During the recent long weekend that some of us had, I spent some time in the Adelaide Hills picking wine grapes in a late, mini-vintage.
As well as a handy reminder of how much I appreciate my somewhat office-bound job, with little manual labour involved, it also really brought home the longer-term effects of the fires in the 2019-20 summer.
Before the global pandemic, the economic recession, rising unemployment rate, border restrictions, lockdowns, more fires and the floods - it's been an eventful year - there was the Cudlee Creek fire in Adelaide's Hills.
It captured headlines during the initial blaze and the immediate aftermath - as did similar events across much of the country - but while the media circus has moved on, landholders and farmers are still dealing with the clean-up and recovery.
For many wine growers, the impacts of the fire are extending on with estimations there will be no grape harvest until at least 2022, while others are starting from scratch.
I was helping pick for one such grower, on a small block belonging to a friend of theirs - just one example of the many ways this community has come together to support each other.
It's not just wineries but any number of people impacted by the fires in the Adelaide Hills and on Kangaroo Island.

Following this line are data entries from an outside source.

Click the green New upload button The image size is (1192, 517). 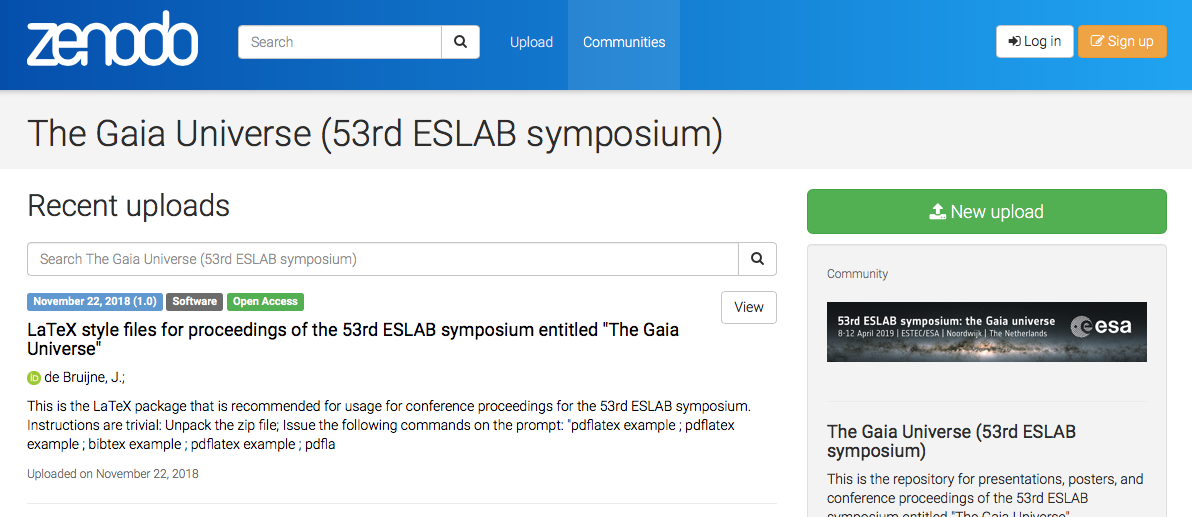point(987,211)
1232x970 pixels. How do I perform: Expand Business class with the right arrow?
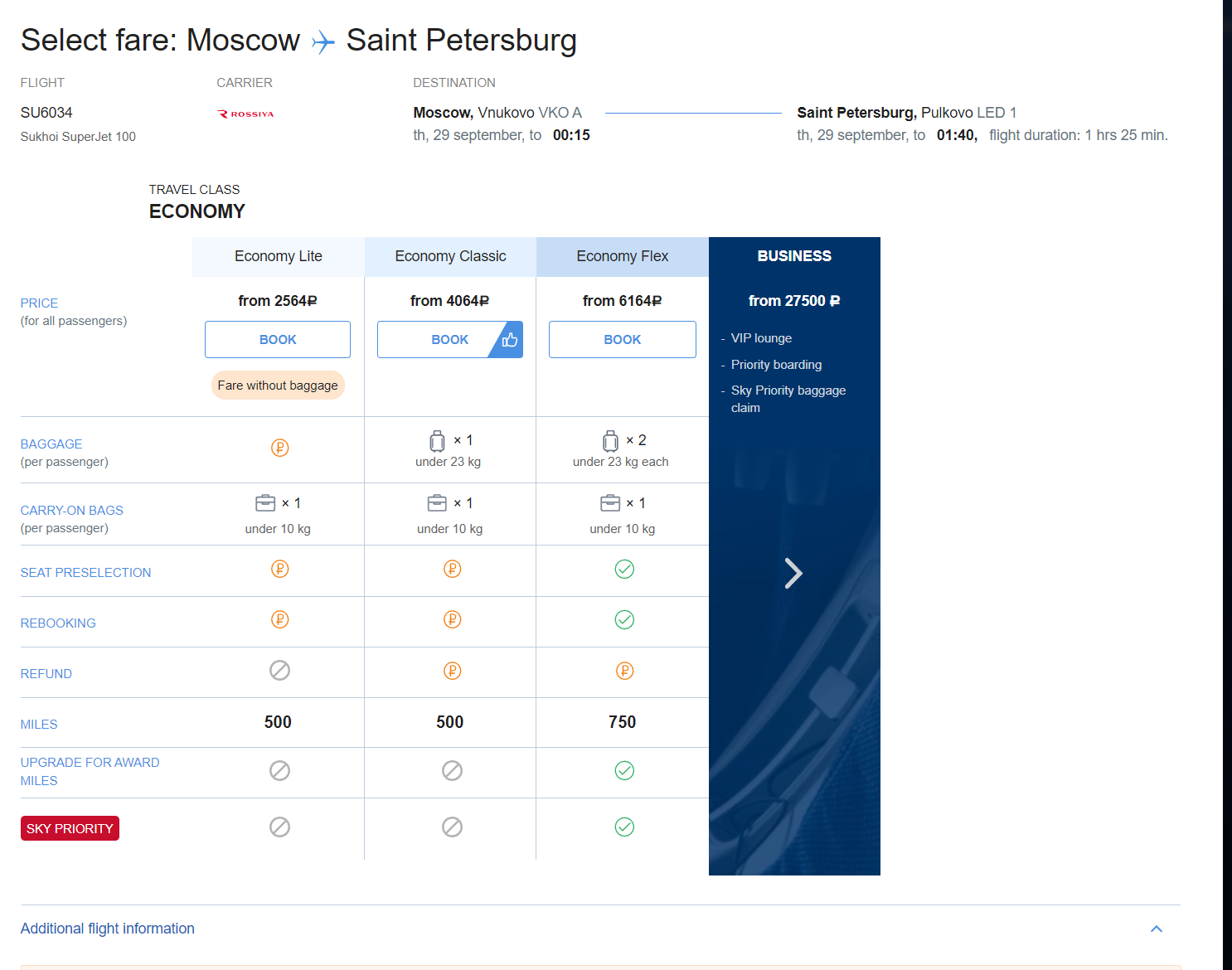tap(793, 573)
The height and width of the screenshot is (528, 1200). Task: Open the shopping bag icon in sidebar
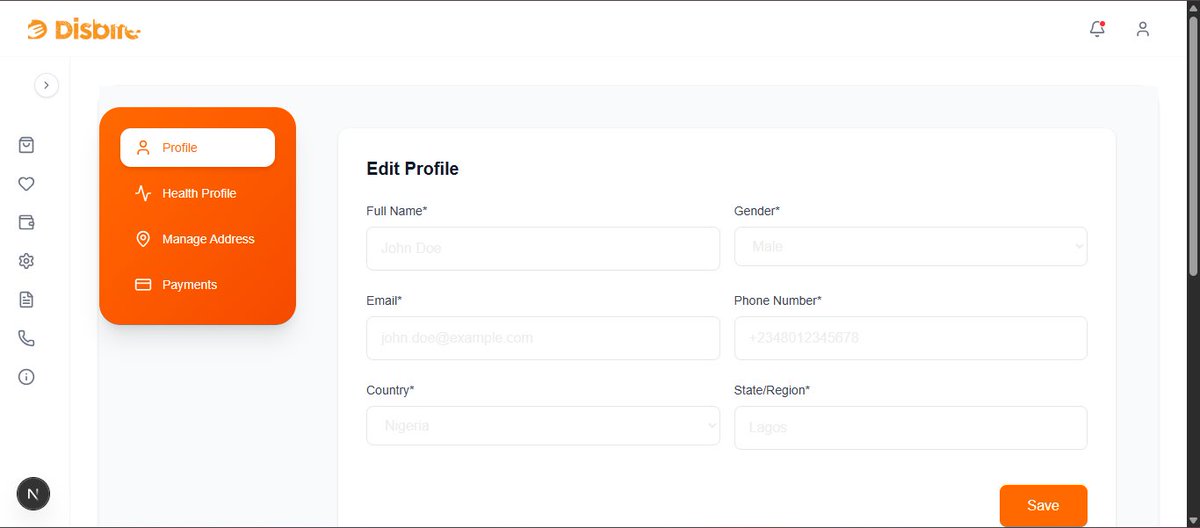point(27,145)
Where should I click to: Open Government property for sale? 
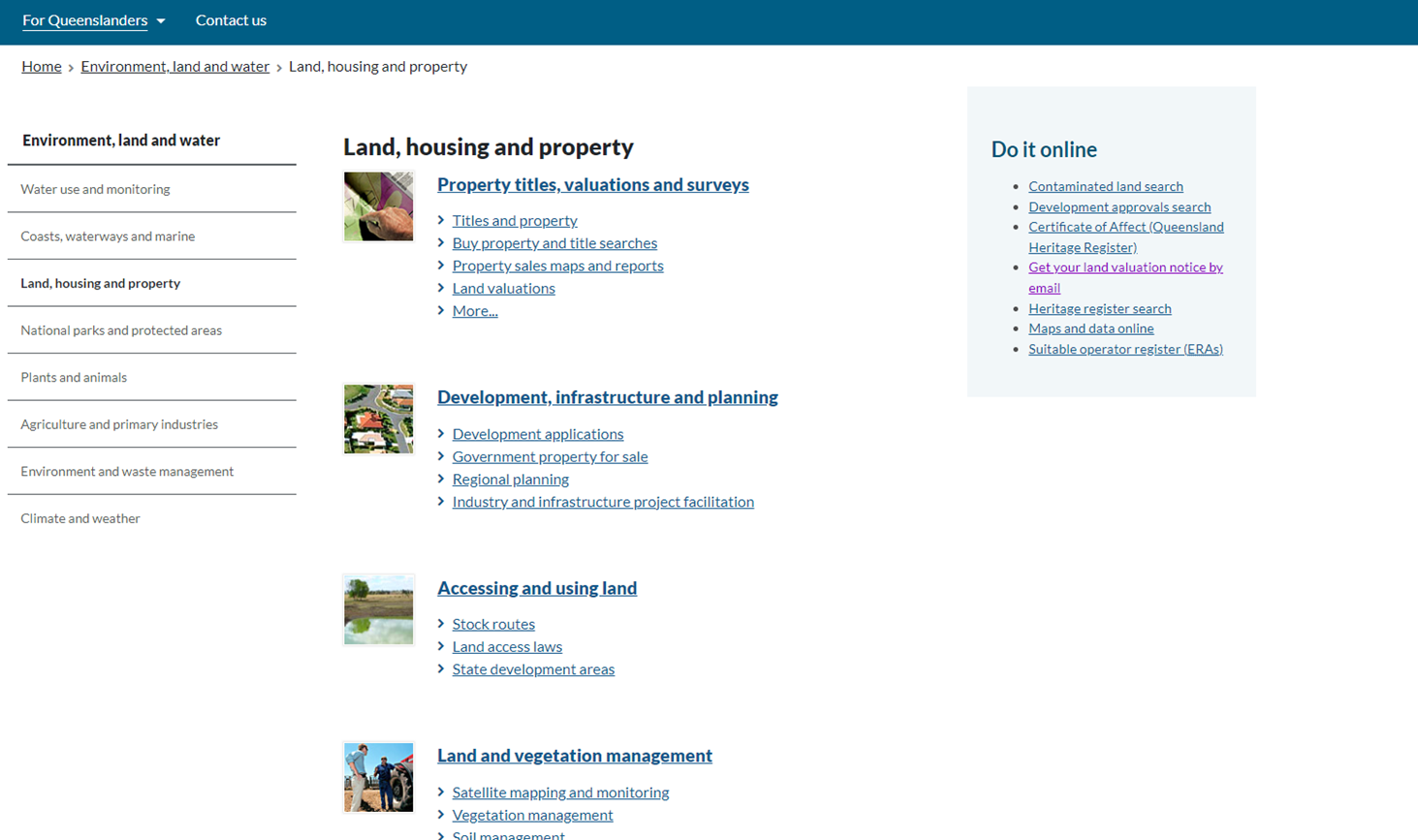coord(550,456)
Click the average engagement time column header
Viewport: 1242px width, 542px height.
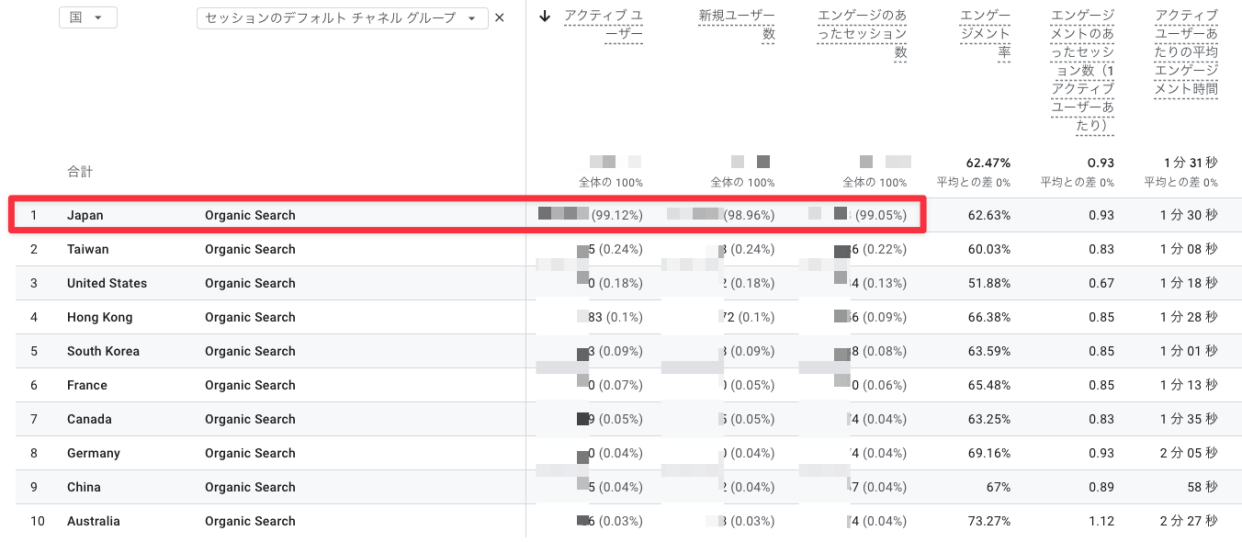point(1186,52)

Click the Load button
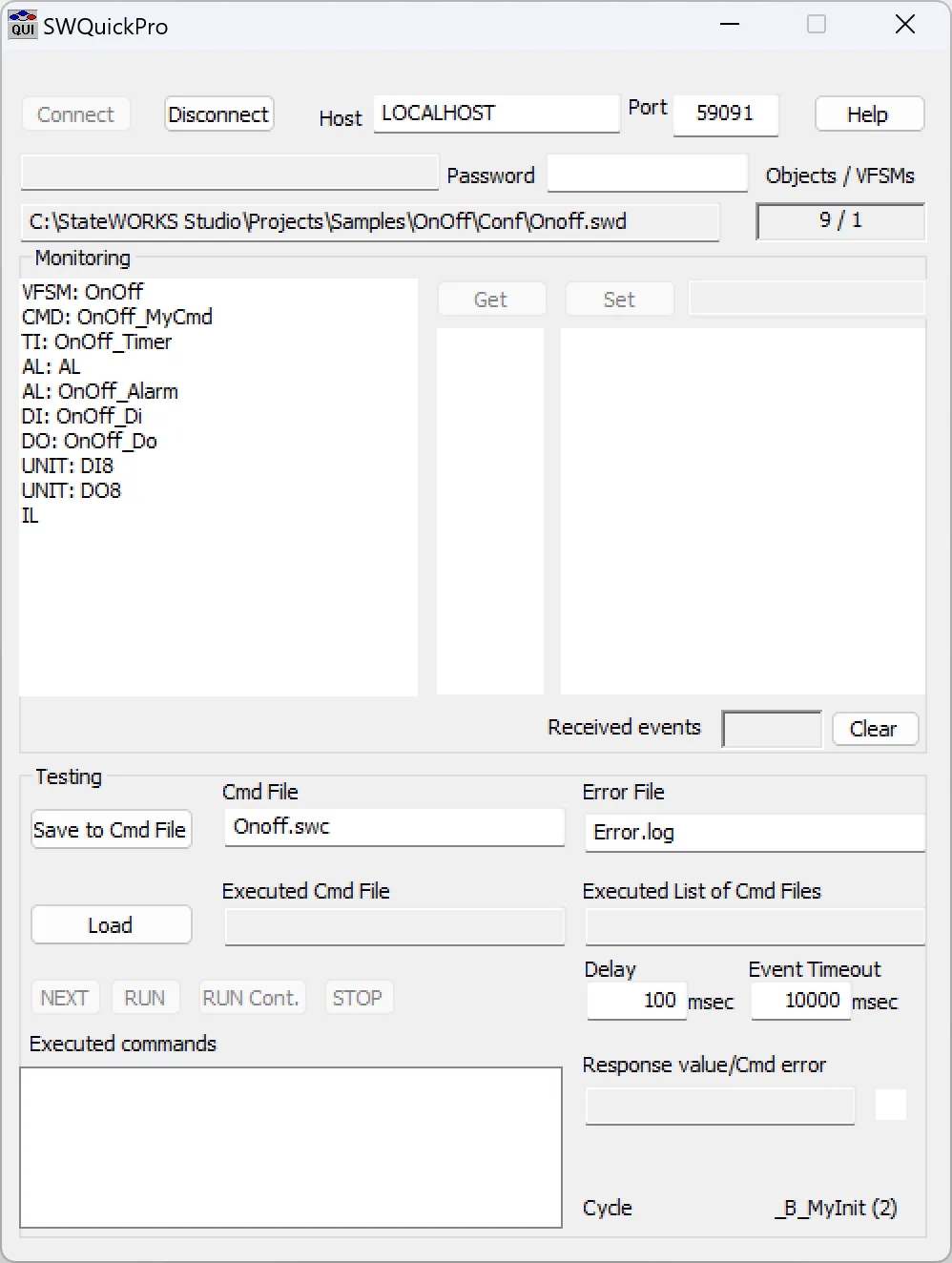pyautogui.click(x=111, y=925)
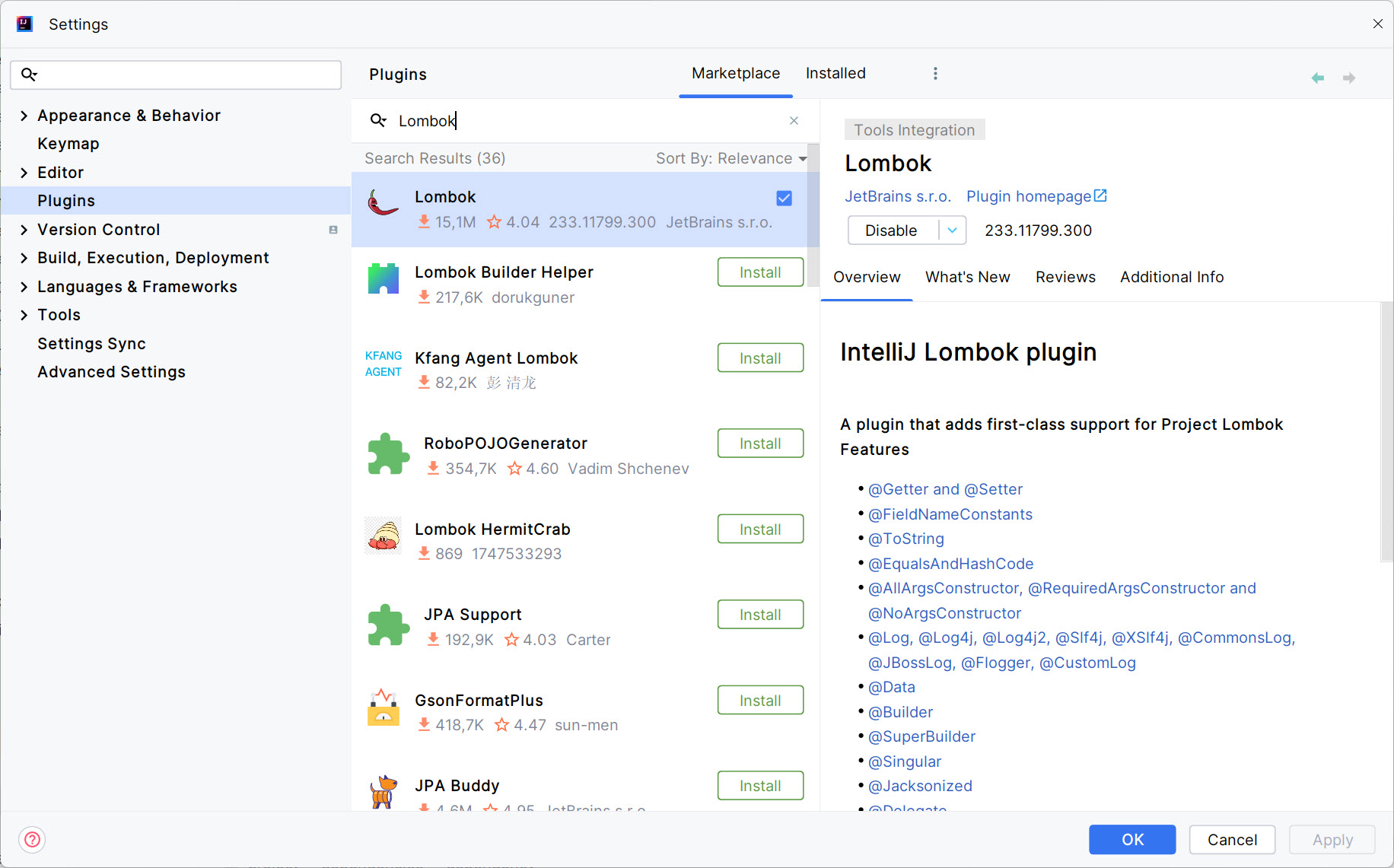
Task: Click the Lombok chili pepper plugin icon
Action: (384, 204)
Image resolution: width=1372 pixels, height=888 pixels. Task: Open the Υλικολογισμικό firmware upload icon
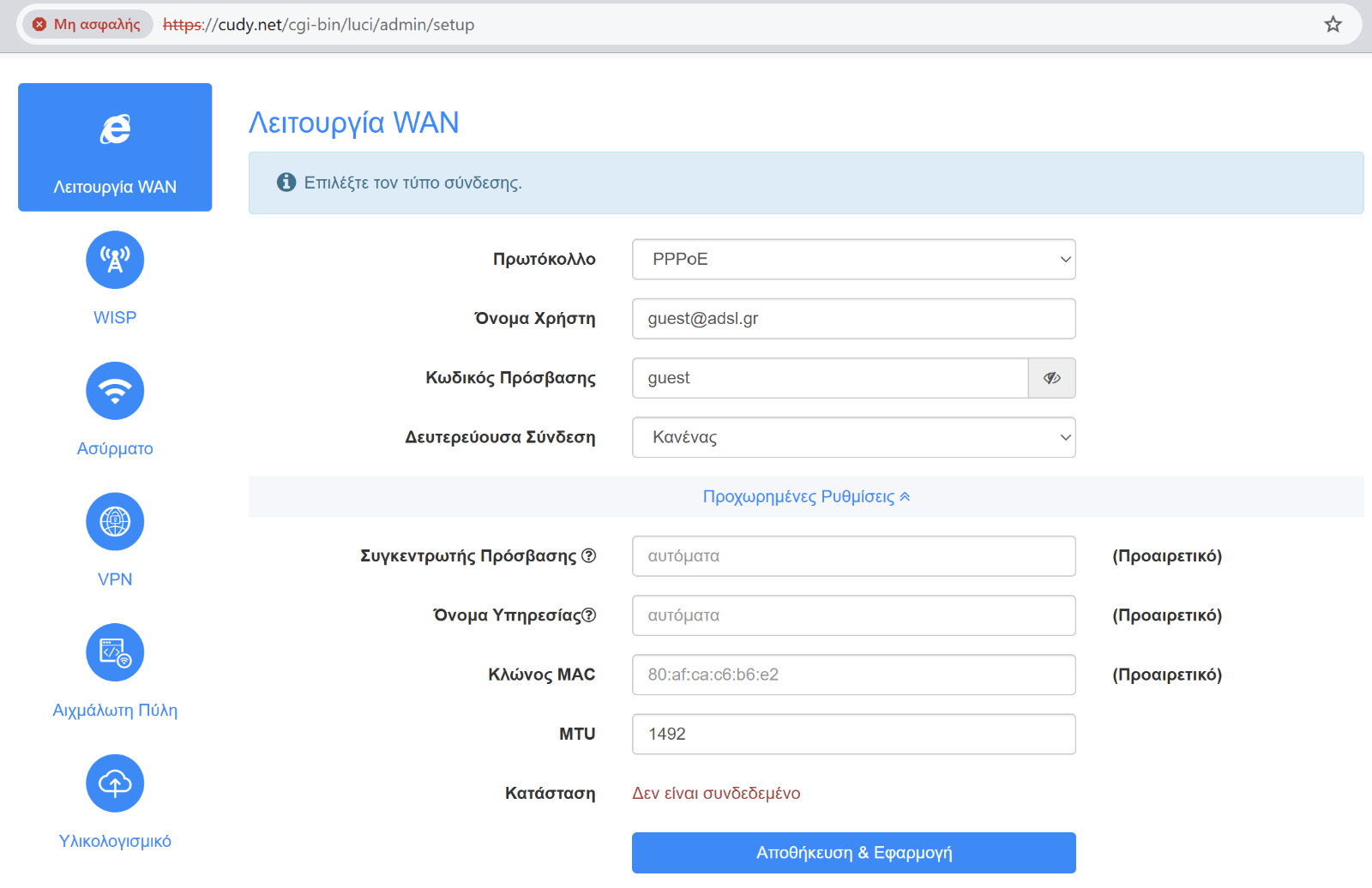coord(115,783)
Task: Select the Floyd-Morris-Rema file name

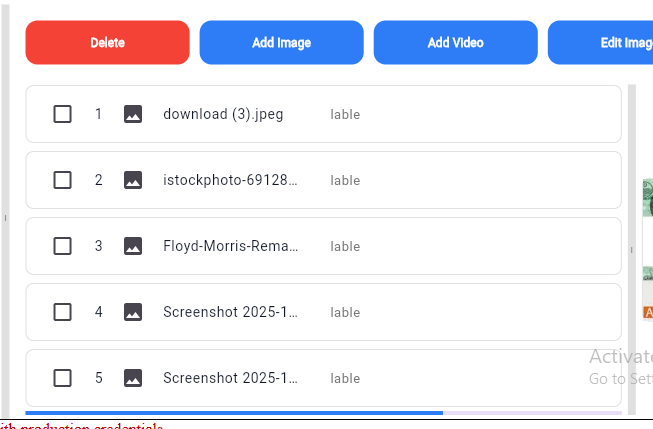Action: 230,246
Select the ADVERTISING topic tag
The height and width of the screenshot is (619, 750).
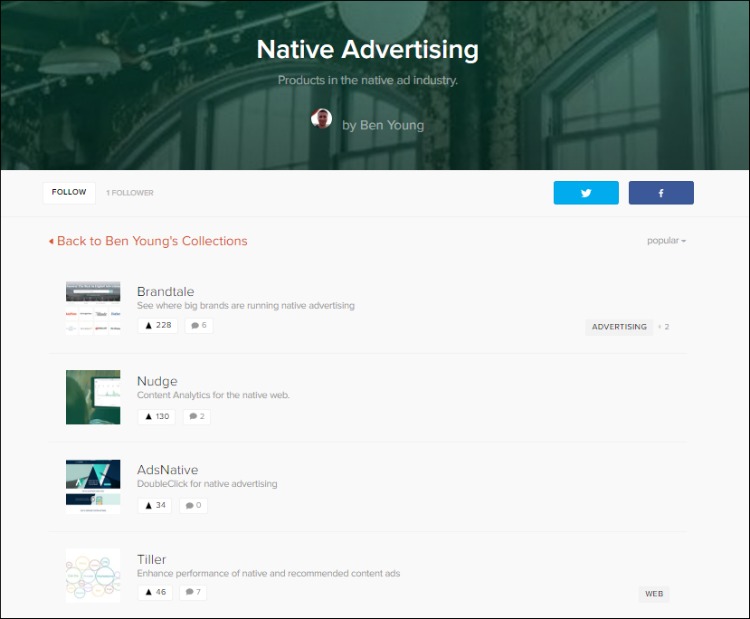pyautogui.click(x=619, y=327)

While BlazeAid has done amazing work and since packed up to head home or move onto the next fire, there is still clean up and recovery being carried out, and will be for some time.
The fires of the 2019-20 summer are not the only event that seems to have slipped out of the collective consciousness. While the "Seventeen Twenty Drought" was big news at the time, once a little - or a lot - of rain has fallen in some areas, it's easier to focus on the positive and not on those areas still waiting for rain. Or the fact that an economic drought can last way beyond the time when feed finally returns.
I don't think there is an easy solution for this. Reality is often difficult to fit into a conventional news cycle.
But the fact that we have Drought Hubs across Australia, sharing some of the hard-won knowledge, is a good thing.
It's also so critical that mental health and wellbeing are a central part of that focus.
I guess it's important for those in the grip of disaster to know that they're not forgotten.
And as long as they are feeling the pressure from drought or fire or flood, we need the pressure to be on government to make sure the support remains.